There's already a grunt-spawn plugin.
grunt-spawn does not have stdio:"inherit"
. Instead, it appears to have a bunch of over-complication.
Hey @fir3pho3nixx, see above.
grunt-spawn has it's own file pattern matching code because when I started out, I quickly found that ant style wildcards and file scanning were not something that was easy to come by, rather than succumb to using regex I opted for roll-my-own. Hence all the carry on :)
If you are after the ability to make stdio: "inherit", you can do this with grunt-spawn today.
It accepts an opts parameter:
opts: { cwd: process.cwd() } -> Pass through mechanism for passing 'opts' to grunt.util.spawn. As long as the 'dontWait' flag is set to false.
This parameter is delegated down to grunt.util.spawn, which in turn would become the opts for the nodejs spawn.
*\ snippet from: http://gruntjs.com/api/grunt.util
grunt.util.spawn
Spawn a child process, keeping track of its stdout, stderr and exit code. The method returns a reference to the spawned child. When the child exits, the doneFunction is called.
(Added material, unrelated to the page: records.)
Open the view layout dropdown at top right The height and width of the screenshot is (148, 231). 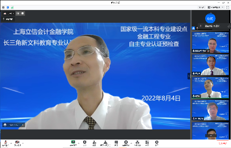pyautogui.click(x=216, y=7)
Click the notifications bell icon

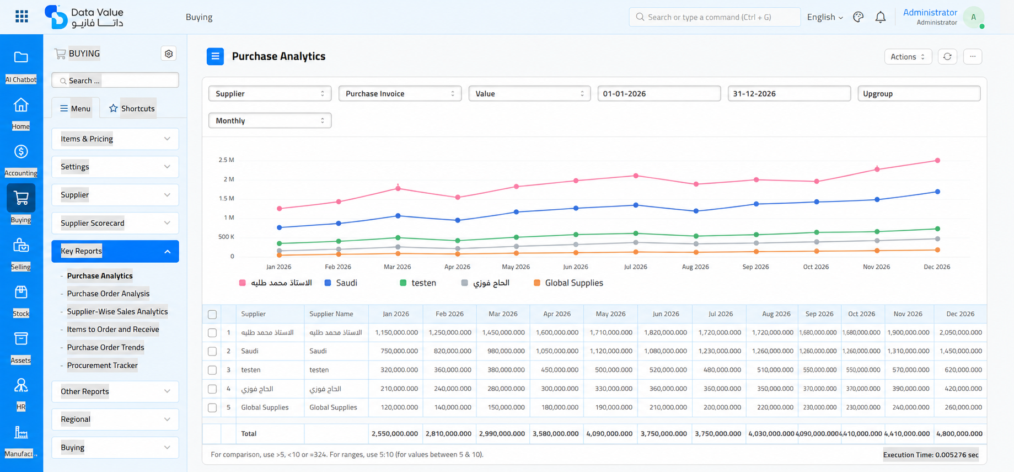(x=881, y=17)
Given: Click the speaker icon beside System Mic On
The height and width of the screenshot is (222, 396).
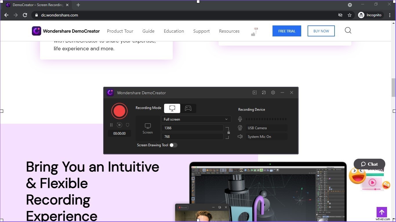Looking at the screenshot, I should [x=240, y=136].
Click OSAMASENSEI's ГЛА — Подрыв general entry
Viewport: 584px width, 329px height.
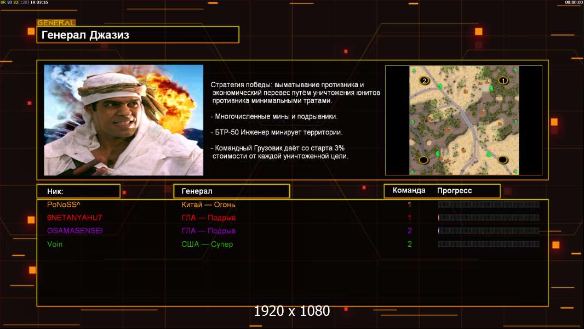pos(209,231)
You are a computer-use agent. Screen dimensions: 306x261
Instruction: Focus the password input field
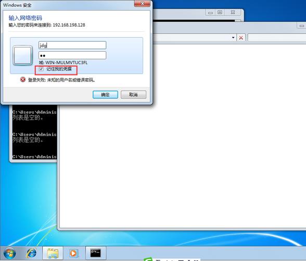click(x=72, y=55)
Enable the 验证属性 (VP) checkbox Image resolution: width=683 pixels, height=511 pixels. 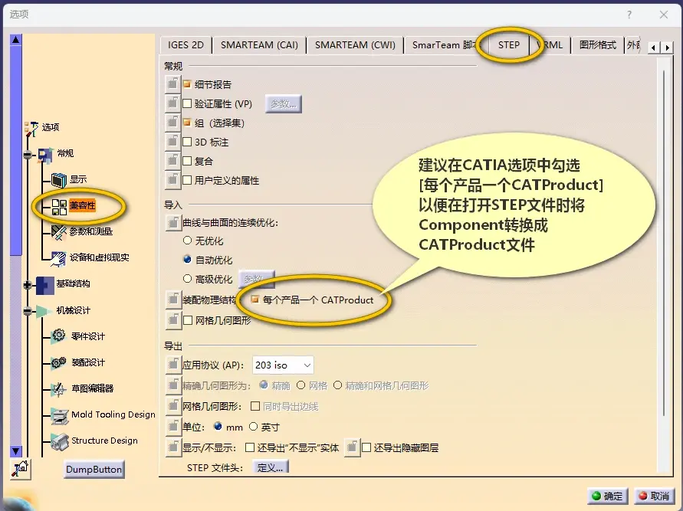[187, 103]
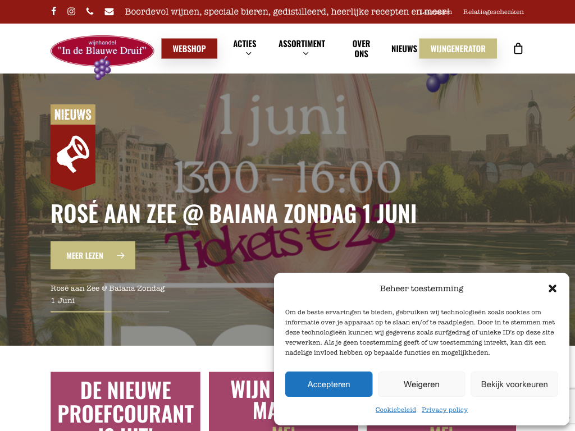Decline cookies with Weigeren

(x=421, y=384)
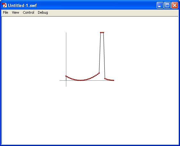Click the right red dot atop the peak
Image resolution: width=180 pixels, height=146 pixels.
103,33
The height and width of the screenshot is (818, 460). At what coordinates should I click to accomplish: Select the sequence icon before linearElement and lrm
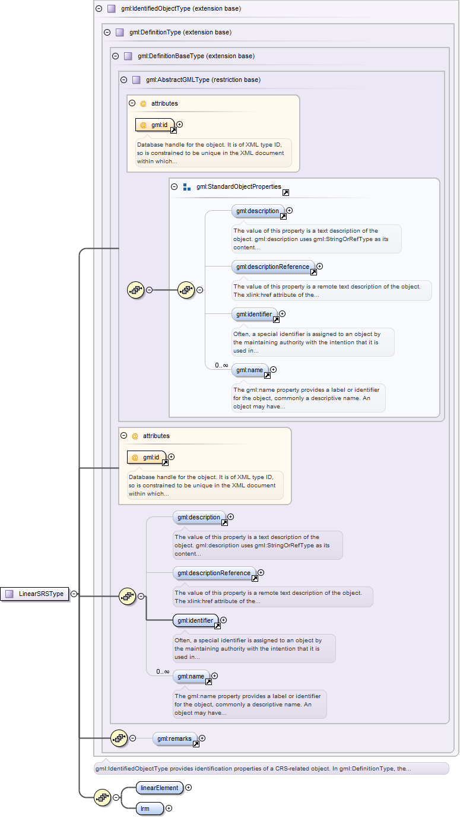click(103, 798)
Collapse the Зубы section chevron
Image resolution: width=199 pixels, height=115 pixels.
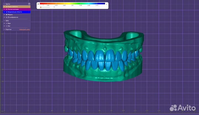4,20
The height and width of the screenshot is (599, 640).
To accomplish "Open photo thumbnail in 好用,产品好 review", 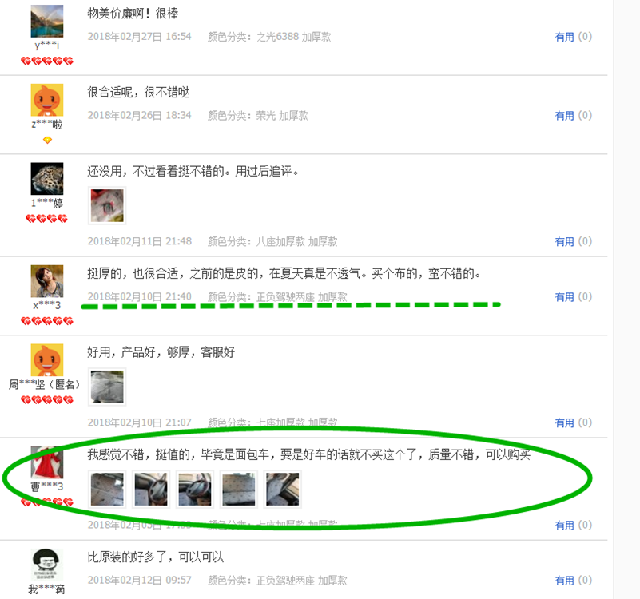I will click(x=107, y=387).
grunt.util.spawn(options, doneFunction) The options object has these possible properties:
var options = { // The command to execute. It should be in the system path. cmd: commandToExecute, // If specified, the same grunt bin that is currently running will be // spawned as the child command, instead of the "cmd" option. Defaults // to false. grunt: boolean, // An array of arguments to pass to the command. args: arrayOfArguments, // Additional options for the Node.js child_process spawn method. opts: nodeSpawnOptions, // If this value is set and an error occurs, it will be used as the value // and null will be passed as the error value. fallback: fallbackValue };
* snippet end *
@stevenvachon - Comments taken on board. Will add milestone to make the code more 'obvious'. Parameters are slightly obfuscated in their current form.
Upcoming version using child_process.spawn instead of child_process.exec.